Leave the pictures out and reproduce all the entries word for word.

INFORMATION PROVIDED
════════════════

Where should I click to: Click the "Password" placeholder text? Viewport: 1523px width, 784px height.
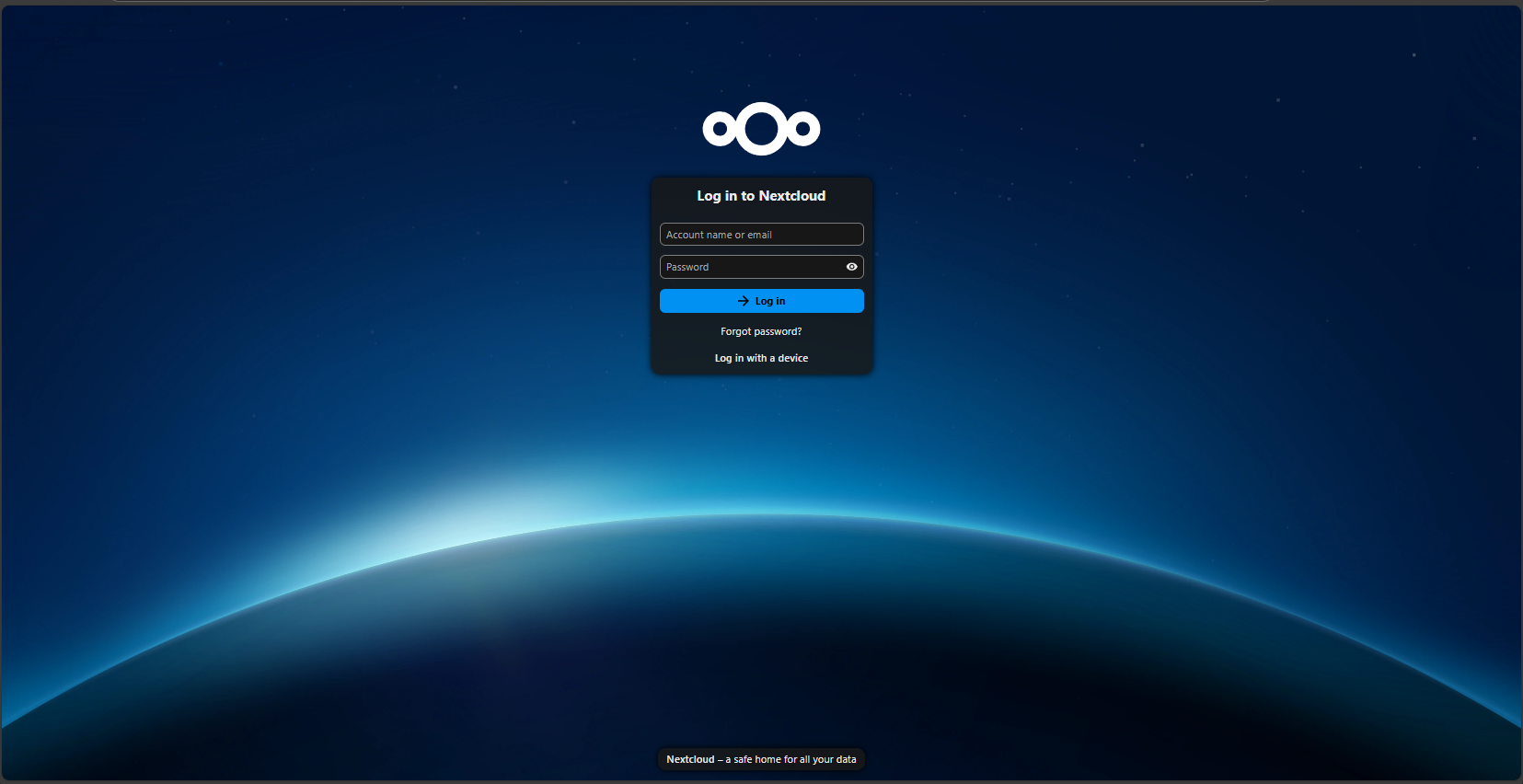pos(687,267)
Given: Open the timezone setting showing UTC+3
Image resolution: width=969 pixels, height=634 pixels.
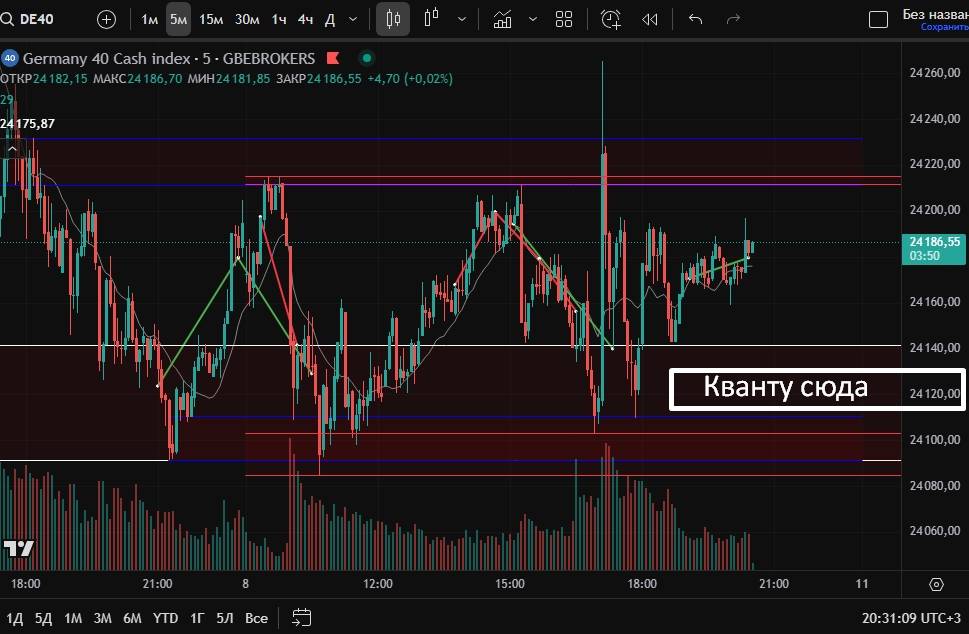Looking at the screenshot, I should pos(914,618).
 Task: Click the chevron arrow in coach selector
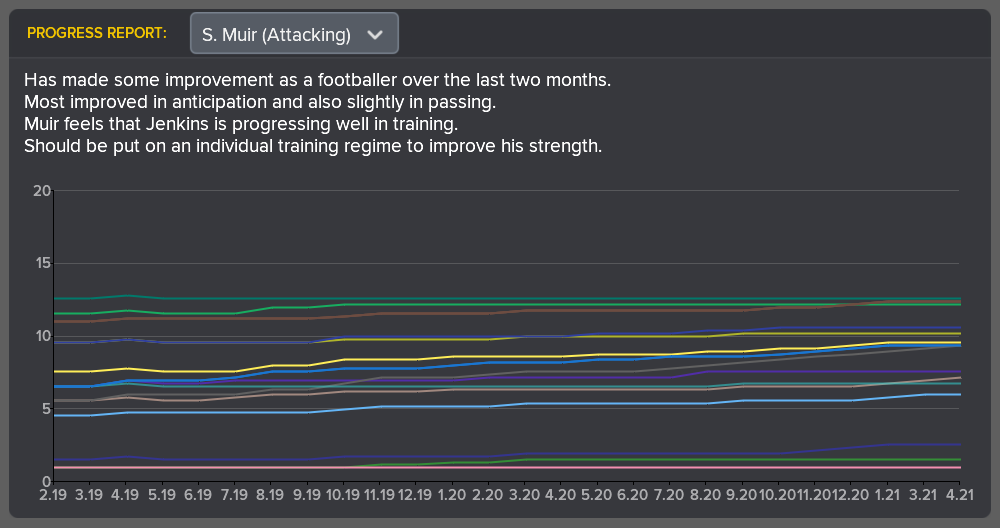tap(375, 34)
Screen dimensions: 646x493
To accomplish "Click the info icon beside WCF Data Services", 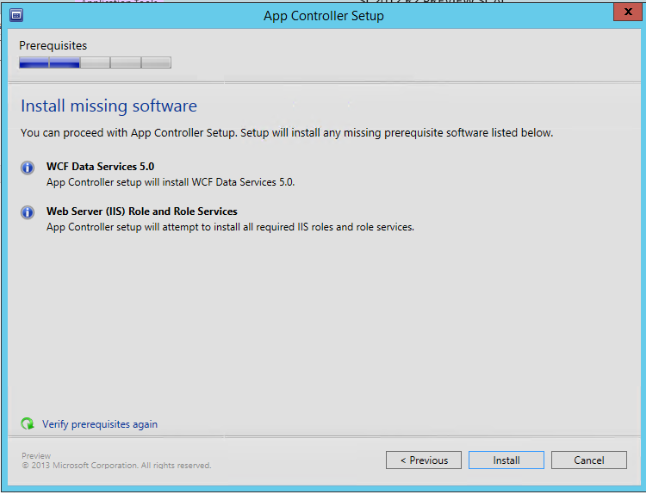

════════════════

RESULT OF THIS EXERCISE
Where should I click to: Click the "Password" placeholder text? Viewport: 1523px width, 784px height.
pos(687,267)
Given: Open the timezone setting showing UTC+3
Image resolution: width=969 pixels, height=634 pixels.
Looking at the screenshot, I should pos(914,618).
 Task: Click the chevron arrow in coach selector
tap(375, 34)
Screen dimensions: 646x493
To accomplish "Click the info icon beside WCF Data Services", 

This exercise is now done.